Minnoch notes that the Law Society findings demonstrate ‘one failing aspect of a flawed legal aid system’:

‘The Government introduced significant cuts to the scope of legal aid in 2013, meaning that large areas of family law, housing issues, welfare benefits, debt, employment and immigration no longer attracted legal aid funding.

However, the report illustrates that even when a legal problem is still in scope, and therefore deemed by the Government to be important enough to warrant state-funded advice, many poorer and often vulnerable clients are still denied assistance.

The number of people able to access the civil legal aid scheme has plummeted by hundreds of thousands per year since 2012, leaving legal and related problems unresolved, creating chaos within the court system and generating significant costs for other public services.’

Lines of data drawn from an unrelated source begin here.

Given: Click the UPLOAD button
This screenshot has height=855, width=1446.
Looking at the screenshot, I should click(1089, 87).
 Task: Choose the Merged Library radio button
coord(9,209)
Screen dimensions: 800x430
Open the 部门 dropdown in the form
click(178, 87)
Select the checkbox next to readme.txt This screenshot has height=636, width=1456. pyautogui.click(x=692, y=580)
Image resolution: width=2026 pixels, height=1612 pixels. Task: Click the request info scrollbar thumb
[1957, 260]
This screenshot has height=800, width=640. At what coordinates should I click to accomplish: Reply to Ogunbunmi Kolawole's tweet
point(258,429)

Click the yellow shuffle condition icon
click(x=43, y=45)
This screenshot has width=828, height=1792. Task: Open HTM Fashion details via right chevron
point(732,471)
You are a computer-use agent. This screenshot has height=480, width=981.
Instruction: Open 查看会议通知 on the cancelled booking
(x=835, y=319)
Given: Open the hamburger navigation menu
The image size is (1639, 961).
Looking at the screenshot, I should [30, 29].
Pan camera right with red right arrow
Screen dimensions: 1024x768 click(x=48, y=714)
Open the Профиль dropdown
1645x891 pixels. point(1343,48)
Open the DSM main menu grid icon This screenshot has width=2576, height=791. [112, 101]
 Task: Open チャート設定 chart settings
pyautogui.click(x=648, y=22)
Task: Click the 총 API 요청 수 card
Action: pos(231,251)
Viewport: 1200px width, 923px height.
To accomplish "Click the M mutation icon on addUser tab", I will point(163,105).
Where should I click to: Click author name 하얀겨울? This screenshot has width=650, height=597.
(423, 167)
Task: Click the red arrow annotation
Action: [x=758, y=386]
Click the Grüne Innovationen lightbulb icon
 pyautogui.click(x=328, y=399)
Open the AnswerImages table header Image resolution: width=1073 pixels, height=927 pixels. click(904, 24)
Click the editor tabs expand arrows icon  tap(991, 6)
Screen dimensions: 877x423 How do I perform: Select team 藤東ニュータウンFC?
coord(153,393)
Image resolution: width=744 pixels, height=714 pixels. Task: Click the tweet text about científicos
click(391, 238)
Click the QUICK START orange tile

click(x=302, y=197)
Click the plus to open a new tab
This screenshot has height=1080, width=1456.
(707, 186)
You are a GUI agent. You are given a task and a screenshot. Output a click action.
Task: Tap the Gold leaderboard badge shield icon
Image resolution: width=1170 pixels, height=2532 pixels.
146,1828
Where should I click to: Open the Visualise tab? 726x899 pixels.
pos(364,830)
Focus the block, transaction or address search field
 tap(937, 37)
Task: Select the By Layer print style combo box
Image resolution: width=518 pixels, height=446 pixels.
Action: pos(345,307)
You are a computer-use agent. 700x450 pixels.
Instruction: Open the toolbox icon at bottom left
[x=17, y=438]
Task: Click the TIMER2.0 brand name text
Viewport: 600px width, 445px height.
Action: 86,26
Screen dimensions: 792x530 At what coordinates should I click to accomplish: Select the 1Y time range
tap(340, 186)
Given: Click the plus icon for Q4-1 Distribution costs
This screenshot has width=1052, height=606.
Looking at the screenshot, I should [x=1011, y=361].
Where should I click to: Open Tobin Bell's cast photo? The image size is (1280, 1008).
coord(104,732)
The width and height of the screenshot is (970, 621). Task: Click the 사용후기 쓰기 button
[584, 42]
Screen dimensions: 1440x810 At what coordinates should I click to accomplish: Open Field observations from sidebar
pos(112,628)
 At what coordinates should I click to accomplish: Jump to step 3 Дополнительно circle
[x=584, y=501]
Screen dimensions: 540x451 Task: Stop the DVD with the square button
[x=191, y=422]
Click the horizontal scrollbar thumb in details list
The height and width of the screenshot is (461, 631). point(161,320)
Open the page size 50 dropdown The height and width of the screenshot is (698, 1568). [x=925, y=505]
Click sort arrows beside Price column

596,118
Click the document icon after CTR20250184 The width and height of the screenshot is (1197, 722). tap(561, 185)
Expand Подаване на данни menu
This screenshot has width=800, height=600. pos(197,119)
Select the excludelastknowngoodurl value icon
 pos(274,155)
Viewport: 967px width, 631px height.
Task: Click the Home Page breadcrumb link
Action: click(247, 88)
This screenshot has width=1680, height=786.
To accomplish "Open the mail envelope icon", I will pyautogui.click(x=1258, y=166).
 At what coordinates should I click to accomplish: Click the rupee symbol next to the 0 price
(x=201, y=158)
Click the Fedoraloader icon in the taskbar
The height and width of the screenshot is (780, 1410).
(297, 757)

Fleetwood says that a ‘more realistic means test needs to be reinstated’:

‘I also eagerly await the Government’s long overdue wholesale review of the effects of Legal Aid, Sentencing and Punishment of Offenders Act 2012. Not only is access to justice denied through an unrealistically lows means test but also through unworkable limits in terms of scope of funding.’

Minnoch adds:

‘The means test and requirement to make contributions, combined with onerous evidence requirements, create administrative barriers that prevent those needing legal help from receiving it.

We urge the Government to rethink the means test and other impediments to justice as they conduct their current review of the legal aid system.’